» **TEXT SHOWN**
──────────────────────────────

86. SMALL WORLD!
There's no way to bring things
back, and maybe one shouldn't
wish to, but I can't help wondering
what's up. It remains difficult for
me to understand all that which I
lived; like a Daniel in a lion's den
or a Jonah in a whale. There I was;
at every angle there was a snare
waiting to catch me if I remained
unaware. What was amazing, in
its own way, to me, was that I was
living like a rich man but was as
poor as could be. With nothing;
and what I did have had all just
been taken from me and police-
taped besides. But, like the richest
of the rich, say, only 80 or even
60 years before, I had access to
three mansions, private access to
and through MacDougal Alley, a
gaslit and a legendary place. I
remember that first Christmas
there, as the approaching cold
of November and December
was catching its footing. That
alley became stunningly
beautiful. Gas-lamps, brick,
cobblestones, reflections, a
private, gated entry. In those
days there was a mysterious
sort of silence that would
descend on NYC, or at least
there, in my part of the Village.
With the early dark, and the
cold and snow, and the muffled
sounds of voices and traffic, the
thick coats on the girls and women,
the determined faces of the men,
some sort of glassine charm came
over the place. It was as if Henry
and William James were still
inhabiting their family home on
Washington Square North. And
it was all, totally, charming. It
was one of a kind, to be sure -
for me, I was alone in a new
masterworld of derivation. It
almost became wondrous to
me to consider what had been
erected around me, and I never
quite knew how it had come
to be.
-
In Avenel, I had been a useless
person, one of those listless 'teens'
you'd maybe read about. Externally
anyway - and that was because
of the turmoil inside me. I had
no real connections to a broader
world except that which I taught
myself. By contrast, here, a few
short months later, I was in
MacDougal Alley, at the rear
door of the Studio School,
with Philip Guston, one of
the pre-eminent artists of the
New York artworld, and the
world, just standing around
with a few others as he loaded
the trunk of his Rover 2000
for his family trip up to
Woodstock, where thy had
a place. I sat around with the
likes of Milton Resnick
and David Hare, prominent
and famed artists themselves,
just talking to pass the time
of day. Each of these people,
and many others, came with
backstories (we didn't have that
word then) - the days of wine
and roses, so to speak, of the
old world - the genuine world -
when men and woman could,
or would anyway, still sit around
and argue over the truth, what it
was or was not, and what to make
of it whatever it was and no matter.

──────────────────────────────

» **Item coordinate data**
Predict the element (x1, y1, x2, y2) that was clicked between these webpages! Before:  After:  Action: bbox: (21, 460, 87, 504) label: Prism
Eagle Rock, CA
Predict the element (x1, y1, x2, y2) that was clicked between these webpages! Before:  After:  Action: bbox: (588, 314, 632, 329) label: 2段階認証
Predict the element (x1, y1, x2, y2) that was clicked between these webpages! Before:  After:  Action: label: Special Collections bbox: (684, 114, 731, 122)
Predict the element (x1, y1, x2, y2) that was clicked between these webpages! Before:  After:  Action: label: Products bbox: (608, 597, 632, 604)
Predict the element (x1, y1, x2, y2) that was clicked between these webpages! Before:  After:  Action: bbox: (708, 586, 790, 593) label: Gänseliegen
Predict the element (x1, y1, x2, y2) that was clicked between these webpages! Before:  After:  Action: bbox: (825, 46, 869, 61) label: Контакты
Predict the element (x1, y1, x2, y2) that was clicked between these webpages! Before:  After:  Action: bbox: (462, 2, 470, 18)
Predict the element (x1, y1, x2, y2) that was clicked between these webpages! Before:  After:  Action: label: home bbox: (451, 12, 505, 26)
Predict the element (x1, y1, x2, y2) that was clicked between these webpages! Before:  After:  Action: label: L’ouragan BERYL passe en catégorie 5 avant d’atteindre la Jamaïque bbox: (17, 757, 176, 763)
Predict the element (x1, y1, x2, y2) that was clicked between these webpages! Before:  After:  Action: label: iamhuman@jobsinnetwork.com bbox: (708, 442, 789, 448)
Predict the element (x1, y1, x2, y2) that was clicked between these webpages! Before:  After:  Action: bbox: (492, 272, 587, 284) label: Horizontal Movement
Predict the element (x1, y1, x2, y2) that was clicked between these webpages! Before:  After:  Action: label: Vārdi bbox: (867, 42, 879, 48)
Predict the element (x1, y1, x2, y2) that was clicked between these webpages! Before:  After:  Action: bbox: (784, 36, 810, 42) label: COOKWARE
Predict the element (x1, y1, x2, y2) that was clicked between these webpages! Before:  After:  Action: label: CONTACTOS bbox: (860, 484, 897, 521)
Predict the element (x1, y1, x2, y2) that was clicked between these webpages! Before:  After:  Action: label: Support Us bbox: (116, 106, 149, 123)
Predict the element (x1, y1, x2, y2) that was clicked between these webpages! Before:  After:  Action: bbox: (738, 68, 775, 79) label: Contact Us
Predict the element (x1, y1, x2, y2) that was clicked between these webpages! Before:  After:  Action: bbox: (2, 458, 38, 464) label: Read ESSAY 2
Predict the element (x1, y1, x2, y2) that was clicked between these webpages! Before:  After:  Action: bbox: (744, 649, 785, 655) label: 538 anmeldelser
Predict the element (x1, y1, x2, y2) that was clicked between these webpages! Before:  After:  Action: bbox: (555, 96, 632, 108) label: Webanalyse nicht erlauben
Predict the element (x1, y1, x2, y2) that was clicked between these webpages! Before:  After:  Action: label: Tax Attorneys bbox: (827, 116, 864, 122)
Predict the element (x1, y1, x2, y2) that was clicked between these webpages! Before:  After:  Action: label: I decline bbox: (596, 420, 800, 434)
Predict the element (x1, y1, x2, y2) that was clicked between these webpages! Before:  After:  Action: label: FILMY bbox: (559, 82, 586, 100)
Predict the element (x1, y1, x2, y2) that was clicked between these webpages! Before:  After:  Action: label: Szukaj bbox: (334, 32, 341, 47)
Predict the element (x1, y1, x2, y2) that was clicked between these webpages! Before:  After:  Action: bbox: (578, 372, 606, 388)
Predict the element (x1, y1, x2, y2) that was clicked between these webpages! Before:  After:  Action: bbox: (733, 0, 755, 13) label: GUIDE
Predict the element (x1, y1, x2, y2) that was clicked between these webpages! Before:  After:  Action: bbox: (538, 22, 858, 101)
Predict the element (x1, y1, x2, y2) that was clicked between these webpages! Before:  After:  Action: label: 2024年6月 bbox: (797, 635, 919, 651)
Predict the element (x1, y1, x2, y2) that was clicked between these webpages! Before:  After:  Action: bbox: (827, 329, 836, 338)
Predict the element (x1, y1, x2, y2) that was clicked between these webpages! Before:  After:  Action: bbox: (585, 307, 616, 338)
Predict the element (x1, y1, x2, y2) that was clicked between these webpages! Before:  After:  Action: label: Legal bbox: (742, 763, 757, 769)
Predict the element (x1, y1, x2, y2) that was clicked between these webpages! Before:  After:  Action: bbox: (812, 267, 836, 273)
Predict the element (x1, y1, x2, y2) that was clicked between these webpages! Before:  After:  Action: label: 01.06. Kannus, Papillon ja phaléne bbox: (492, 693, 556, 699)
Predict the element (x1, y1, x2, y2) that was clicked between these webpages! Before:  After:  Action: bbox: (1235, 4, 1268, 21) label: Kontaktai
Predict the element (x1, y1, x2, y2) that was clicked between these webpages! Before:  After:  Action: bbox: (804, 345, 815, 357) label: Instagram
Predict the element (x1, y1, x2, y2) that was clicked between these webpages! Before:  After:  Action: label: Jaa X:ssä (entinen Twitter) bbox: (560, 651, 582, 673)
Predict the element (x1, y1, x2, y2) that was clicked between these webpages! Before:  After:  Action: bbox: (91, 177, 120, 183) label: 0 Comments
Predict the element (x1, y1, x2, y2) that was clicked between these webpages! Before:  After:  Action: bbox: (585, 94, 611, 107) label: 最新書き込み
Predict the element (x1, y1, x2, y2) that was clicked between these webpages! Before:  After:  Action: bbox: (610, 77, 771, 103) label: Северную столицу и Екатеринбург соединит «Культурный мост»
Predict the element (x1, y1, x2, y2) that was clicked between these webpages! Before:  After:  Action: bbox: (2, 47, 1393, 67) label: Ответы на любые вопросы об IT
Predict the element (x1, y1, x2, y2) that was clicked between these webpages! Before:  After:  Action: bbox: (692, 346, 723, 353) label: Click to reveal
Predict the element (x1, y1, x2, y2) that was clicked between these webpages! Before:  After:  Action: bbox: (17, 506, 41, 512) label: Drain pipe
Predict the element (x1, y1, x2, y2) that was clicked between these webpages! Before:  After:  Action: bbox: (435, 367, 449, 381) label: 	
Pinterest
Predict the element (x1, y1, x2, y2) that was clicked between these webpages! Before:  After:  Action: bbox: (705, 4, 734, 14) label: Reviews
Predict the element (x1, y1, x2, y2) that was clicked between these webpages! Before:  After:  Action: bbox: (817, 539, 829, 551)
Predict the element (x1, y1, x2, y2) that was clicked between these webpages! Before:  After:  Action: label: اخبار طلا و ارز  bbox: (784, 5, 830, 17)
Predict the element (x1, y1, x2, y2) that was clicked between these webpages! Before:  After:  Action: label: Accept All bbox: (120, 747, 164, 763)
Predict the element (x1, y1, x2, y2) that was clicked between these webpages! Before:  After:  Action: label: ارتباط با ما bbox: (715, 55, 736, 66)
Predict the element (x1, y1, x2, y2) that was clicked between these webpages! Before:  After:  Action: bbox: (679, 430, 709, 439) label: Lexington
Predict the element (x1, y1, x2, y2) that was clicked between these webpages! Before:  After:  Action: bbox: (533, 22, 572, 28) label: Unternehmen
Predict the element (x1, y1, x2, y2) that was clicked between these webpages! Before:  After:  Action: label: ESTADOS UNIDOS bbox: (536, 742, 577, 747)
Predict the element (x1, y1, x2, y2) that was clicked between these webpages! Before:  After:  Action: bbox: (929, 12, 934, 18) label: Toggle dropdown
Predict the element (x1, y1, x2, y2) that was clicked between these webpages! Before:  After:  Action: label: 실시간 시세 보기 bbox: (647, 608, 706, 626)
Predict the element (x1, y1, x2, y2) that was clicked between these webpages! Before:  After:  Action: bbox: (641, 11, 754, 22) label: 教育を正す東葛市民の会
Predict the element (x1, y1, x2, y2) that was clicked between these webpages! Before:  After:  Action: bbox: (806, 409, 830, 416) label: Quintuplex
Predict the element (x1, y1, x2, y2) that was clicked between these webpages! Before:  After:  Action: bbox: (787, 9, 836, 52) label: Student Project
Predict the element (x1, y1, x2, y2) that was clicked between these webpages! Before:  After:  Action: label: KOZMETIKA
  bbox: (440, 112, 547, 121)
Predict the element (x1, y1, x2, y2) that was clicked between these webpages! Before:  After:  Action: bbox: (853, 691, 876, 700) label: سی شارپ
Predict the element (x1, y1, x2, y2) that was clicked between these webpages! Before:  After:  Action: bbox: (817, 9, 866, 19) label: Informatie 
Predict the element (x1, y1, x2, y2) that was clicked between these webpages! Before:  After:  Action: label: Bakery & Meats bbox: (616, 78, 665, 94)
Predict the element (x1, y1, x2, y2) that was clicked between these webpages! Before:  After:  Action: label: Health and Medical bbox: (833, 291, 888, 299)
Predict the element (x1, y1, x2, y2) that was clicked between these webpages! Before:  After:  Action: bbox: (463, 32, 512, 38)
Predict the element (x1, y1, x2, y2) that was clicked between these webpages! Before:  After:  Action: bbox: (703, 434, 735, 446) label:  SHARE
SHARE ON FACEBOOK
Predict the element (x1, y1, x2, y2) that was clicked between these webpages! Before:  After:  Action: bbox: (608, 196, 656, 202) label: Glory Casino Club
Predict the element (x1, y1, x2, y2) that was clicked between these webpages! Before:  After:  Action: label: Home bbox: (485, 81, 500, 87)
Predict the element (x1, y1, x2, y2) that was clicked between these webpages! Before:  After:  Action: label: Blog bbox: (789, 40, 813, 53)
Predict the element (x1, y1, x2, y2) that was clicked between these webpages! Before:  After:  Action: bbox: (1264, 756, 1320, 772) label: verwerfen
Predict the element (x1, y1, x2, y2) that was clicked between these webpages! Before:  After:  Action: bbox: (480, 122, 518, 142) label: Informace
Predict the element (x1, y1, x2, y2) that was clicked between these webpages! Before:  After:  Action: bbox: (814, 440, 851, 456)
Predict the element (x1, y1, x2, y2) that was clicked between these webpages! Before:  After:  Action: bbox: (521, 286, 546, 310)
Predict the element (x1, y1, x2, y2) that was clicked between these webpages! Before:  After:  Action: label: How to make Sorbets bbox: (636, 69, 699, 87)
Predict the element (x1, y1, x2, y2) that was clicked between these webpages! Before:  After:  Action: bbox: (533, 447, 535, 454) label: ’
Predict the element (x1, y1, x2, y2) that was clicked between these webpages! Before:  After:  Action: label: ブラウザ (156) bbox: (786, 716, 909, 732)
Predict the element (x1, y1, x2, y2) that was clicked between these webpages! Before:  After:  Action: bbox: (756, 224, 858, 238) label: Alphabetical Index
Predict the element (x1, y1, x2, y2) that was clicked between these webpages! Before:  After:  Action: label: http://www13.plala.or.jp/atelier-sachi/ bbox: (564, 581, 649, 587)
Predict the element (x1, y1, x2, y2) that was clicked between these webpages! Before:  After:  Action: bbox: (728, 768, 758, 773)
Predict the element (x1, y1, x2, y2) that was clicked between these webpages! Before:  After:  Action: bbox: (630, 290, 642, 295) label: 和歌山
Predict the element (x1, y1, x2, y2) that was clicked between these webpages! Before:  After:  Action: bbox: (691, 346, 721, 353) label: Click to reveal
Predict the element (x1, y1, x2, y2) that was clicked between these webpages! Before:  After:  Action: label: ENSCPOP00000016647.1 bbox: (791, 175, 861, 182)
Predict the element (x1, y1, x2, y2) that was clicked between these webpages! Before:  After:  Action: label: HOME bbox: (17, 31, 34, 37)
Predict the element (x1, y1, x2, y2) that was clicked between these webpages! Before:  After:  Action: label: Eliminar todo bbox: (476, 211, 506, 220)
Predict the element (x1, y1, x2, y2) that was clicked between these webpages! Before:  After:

──────────────────────────────

» **PROBLEMS TO WORK ON**
(A) Decide whether each statement agrees with the MacDougal Alley passage, answering yes or no and quoting the words of the passage that settle it: (i) The narrator had access to three mansions. (ii) Philip Guston loaded his belongings into a Volvo. (iii) The narrator was wealthy while living there.
(B) Answer these questions from the MacDougal Alley passage:
(i) Where was Philip Guston's family trip headed?
(ii) Which two artists did the narrator sit around talking with?
(iii) On what street was the family home of Henry and William James?
Answer from the MacDougal Alley passage alone.

» **OUTPUTS IN ORDER**
(A)
(i) Yes: "I had access to three mansions"
(ii) No: "as he loaded the trunk of his Rover 2000"
(iii) No: "was as poor as could be"

(B)
(i) Woodstock
(ii) Milton Resnick and David Hare
(iii) Washington Square North